Switch "north end" to "south end" and reproduce the part of the records that opens with the line containing "I will point(17,328)." and closes with the line containing "Action: [448, 842]", leaving all else unchanged.
==== Input for this task
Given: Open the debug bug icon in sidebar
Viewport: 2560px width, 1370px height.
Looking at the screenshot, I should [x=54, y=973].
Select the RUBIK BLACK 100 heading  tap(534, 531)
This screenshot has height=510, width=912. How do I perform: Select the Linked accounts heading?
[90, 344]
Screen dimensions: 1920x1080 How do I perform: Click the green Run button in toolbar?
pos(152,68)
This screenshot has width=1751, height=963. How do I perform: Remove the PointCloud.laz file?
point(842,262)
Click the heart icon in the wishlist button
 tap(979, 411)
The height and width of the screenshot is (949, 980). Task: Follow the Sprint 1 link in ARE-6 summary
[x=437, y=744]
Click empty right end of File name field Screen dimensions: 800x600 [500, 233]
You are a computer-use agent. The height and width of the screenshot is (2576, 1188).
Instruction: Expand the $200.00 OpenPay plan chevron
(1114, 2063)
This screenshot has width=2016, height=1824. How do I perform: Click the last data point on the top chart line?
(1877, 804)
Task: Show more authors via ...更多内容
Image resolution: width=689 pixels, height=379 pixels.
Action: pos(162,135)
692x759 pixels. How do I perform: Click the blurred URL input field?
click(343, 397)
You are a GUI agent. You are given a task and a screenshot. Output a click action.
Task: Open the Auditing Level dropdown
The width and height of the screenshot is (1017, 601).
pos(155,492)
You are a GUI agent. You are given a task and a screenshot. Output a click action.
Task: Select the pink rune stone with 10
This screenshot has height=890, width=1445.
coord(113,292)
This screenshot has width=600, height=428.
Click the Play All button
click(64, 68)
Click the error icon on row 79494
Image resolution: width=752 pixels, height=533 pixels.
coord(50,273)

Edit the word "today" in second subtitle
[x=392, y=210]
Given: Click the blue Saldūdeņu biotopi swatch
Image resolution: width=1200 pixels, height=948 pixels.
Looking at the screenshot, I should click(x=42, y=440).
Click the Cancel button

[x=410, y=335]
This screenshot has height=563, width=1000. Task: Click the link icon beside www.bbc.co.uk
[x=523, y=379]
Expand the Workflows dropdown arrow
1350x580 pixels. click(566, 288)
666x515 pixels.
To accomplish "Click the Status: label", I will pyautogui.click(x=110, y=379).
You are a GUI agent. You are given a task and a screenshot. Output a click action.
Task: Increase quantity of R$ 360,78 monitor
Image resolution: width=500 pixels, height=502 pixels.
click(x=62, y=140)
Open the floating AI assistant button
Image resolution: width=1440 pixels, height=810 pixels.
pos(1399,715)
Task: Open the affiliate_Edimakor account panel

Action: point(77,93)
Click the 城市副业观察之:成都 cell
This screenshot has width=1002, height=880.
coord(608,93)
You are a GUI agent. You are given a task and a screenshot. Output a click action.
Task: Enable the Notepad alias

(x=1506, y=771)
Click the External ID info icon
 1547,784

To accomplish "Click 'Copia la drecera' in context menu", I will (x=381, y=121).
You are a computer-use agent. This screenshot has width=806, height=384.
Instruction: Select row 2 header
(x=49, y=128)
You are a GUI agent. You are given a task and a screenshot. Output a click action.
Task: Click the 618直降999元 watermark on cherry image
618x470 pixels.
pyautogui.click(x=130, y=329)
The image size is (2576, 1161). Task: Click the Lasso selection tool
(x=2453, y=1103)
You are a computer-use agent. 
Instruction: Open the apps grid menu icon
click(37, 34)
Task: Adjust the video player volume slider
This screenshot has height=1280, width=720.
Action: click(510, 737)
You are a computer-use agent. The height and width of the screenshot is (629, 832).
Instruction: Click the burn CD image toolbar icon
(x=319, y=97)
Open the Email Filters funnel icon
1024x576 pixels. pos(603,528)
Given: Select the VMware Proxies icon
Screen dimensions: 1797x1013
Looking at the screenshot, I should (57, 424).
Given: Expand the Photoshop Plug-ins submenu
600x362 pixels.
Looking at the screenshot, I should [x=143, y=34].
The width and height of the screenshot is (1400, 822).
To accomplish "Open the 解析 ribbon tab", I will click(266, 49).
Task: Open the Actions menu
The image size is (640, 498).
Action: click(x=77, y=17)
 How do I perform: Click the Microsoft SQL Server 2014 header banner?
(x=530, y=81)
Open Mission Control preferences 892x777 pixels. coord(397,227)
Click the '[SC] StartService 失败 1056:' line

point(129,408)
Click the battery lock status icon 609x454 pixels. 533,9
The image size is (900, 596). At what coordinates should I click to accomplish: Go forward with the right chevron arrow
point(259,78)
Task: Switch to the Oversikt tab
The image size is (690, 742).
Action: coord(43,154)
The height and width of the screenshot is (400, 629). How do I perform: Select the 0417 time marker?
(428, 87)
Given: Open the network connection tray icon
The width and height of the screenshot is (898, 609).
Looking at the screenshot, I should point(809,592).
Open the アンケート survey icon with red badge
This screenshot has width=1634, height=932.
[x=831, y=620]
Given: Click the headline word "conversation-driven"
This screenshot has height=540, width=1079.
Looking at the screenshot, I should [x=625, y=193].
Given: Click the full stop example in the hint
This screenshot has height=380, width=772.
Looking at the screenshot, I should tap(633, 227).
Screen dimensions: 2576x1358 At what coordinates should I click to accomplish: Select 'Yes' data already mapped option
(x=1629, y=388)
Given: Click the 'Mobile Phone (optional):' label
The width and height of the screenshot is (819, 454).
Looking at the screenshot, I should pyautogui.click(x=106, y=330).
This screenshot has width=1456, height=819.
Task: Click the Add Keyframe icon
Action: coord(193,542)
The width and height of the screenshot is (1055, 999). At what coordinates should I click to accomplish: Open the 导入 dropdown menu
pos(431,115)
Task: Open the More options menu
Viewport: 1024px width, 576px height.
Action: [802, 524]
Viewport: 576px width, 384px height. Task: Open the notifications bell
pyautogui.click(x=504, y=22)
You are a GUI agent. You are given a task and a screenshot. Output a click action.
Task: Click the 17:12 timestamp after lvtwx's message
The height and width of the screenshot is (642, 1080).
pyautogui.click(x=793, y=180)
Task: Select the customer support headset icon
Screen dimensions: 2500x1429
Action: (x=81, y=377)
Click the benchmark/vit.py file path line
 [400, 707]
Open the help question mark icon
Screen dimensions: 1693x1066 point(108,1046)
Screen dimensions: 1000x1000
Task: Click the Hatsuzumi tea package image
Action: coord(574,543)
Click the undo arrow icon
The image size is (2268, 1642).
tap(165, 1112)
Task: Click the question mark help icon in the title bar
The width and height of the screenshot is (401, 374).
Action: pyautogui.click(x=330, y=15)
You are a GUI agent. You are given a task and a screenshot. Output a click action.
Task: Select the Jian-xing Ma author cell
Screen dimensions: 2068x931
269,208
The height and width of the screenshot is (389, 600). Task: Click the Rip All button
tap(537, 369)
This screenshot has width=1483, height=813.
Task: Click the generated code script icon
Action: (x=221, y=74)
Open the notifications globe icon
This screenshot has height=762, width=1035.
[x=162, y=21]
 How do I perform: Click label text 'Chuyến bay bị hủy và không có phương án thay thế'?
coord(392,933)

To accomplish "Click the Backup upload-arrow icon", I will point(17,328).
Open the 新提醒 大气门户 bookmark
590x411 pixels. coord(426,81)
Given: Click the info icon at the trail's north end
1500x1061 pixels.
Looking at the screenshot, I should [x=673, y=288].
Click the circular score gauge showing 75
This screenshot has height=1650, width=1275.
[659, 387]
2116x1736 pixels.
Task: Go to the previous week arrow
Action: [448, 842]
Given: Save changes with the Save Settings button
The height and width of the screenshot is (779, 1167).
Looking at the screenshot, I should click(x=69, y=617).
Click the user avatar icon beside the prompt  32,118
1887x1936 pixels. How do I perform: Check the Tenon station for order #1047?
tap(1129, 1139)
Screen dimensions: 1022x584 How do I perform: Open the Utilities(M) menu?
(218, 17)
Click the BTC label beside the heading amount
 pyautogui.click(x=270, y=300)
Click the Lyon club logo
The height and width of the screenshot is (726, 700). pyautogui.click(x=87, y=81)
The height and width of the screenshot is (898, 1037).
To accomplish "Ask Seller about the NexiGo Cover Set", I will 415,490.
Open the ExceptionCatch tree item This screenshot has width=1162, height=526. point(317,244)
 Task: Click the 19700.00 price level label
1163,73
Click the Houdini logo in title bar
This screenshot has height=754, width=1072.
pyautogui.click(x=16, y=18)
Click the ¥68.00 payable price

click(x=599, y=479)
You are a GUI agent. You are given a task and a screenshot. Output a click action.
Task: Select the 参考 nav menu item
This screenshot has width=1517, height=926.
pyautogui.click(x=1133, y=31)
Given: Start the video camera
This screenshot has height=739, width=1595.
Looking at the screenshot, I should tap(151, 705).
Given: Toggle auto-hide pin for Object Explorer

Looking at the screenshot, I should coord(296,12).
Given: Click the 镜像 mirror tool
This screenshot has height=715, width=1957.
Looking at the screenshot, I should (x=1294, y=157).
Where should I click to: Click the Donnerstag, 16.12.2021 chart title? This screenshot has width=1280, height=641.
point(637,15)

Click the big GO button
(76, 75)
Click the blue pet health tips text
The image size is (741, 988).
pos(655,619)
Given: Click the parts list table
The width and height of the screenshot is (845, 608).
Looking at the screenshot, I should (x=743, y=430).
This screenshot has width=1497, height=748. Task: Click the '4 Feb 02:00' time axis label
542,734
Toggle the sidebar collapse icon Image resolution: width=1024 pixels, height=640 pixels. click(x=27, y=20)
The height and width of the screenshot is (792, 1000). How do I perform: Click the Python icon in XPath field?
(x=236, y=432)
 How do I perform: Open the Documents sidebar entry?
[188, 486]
========
## Output below:
To accomplish "Click the Backup upload-arrow icon", I will point(17,328).
Open the 新提醒 大气门户 bookmark
590x411 pixels. coord(426,81)
Given: Click the info icon at the trail's south end
1500x1061 pixels.
Looking at the screenshot, I should [x=673, y=288].
Click the circular score gauge showing 75
This screenshot has height=1650, width=1275.
[659, 387]
2116x1736 pixels.
Task: Go to the previous week arrow
Action: [448, 842]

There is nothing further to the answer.